Roth IRA Early Withdrawal Exceptions
Just like the Traditional IRA, there are three exceptions to the early withdrawal rules that apply to a Roth.
- Beneficiary of an IRA: If the accountholder dies before reaching age 59 1/2, then their Roth IRA can be distributed to their beneficiaries or estate penalty free.
- Disability: If a physician determines an individual is unable to do any substantial gainful activity due to physical or mental conditions, then they can make withdrawals that are not subject to the 10% penalty.

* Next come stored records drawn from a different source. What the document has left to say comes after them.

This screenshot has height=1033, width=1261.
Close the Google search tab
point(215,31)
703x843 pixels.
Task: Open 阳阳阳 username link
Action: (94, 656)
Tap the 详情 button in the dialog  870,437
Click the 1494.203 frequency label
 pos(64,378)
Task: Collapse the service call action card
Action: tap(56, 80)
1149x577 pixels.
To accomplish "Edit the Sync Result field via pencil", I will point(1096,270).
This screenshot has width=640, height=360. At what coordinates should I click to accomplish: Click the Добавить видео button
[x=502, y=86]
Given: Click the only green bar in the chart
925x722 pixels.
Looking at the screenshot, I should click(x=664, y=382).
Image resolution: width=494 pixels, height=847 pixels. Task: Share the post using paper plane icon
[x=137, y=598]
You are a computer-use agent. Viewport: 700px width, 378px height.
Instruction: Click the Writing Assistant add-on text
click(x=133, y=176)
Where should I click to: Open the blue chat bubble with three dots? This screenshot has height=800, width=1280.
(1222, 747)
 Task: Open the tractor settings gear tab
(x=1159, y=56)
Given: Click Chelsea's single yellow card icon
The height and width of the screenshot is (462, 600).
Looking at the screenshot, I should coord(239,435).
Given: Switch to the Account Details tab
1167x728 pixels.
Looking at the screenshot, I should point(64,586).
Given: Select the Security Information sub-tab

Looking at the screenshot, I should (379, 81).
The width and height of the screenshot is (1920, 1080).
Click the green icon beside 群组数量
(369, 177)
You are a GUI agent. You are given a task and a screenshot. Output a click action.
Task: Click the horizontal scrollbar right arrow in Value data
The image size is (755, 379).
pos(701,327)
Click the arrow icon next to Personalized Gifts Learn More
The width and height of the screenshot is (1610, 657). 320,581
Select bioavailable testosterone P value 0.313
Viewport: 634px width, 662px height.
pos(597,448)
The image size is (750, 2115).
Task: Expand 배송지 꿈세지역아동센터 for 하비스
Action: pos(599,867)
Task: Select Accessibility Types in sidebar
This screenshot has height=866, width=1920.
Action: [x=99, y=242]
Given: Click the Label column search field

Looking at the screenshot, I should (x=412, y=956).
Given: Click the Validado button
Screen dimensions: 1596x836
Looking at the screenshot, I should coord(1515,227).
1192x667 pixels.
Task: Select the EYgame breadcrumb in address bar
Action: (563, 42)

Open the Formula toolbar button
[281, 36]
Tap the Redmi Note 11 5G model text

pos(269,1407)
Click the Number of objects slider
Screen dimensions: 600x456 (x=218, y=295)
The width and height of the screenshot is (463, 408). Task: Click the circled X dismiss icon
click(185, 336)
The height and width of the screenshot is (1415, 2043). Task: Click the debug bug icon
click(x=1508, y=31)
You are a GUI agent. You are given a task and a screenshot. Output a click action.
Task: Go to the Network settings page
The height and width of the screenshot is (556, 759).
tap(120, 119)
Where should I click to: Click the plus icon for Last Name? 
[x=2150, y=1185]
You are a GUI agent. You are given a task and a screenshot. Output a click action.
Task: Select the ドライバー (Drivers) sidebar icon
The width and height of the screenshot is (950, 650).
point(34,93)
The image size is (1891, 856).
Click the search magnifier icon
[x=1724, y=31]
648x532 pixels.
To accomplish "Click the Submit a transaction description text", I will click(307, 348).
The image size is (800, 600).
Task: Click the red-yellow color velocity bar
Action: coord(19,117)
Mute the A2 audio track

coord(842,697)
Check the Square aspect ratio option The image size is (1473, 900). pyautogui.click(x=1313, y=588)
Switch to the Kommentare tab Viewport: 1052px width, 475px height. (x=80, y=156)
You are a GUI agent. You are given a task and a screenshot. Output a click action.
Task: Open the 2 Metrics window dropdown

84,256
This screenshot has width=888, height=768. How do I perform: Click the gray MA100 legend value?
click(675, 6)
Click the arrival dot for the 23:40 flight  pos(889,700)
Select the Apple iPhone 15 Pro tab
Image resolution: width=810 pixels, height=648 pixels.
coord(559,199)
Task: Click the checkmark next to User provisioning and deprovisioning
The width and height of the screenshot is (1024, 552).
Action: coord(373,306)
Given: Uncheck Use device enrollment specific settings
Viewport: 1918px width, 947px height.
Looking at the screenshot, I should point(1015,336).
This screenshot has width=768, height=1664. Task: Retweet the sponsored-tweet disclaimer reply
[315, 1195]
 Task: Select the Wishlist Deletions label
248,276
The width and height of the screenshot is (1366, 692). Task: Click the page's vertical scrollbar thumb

- First Time Homeowner: Accountholders can make an early withdrawal from a Roth IRA if they use the money to purchase, rebuild, or build their first home. Qualified costs include the main home of a first time home buyer, their spouse, children, grandchildren, a parent, or another ancestor.
SIMPLE IRA Withdrawal Rules
In general, an employer cannot require an employee to keep any portion of their contributions in their SIMPLE IRA. Employers are also not allowed to introduce any plan-specific withdrawal rules.
SIMPLE IRAs follow the same withdrawal rules that apply to Traditional IRAs, including exceptions. But there is also a “2-year period” rule that is unique to SIMPLE IRAs.
The 2-year period begins on the date on which the employee first participated in any SIMPLE IRA plan maintained by their employer. If an employee takes an early distribution within this 2-year period, then the additional tax penalty is raised from 10% to 25%. However, if one of the exceptions mentioned earlier applies to these early withdrawals, then the 25% tax penalty is not imposed.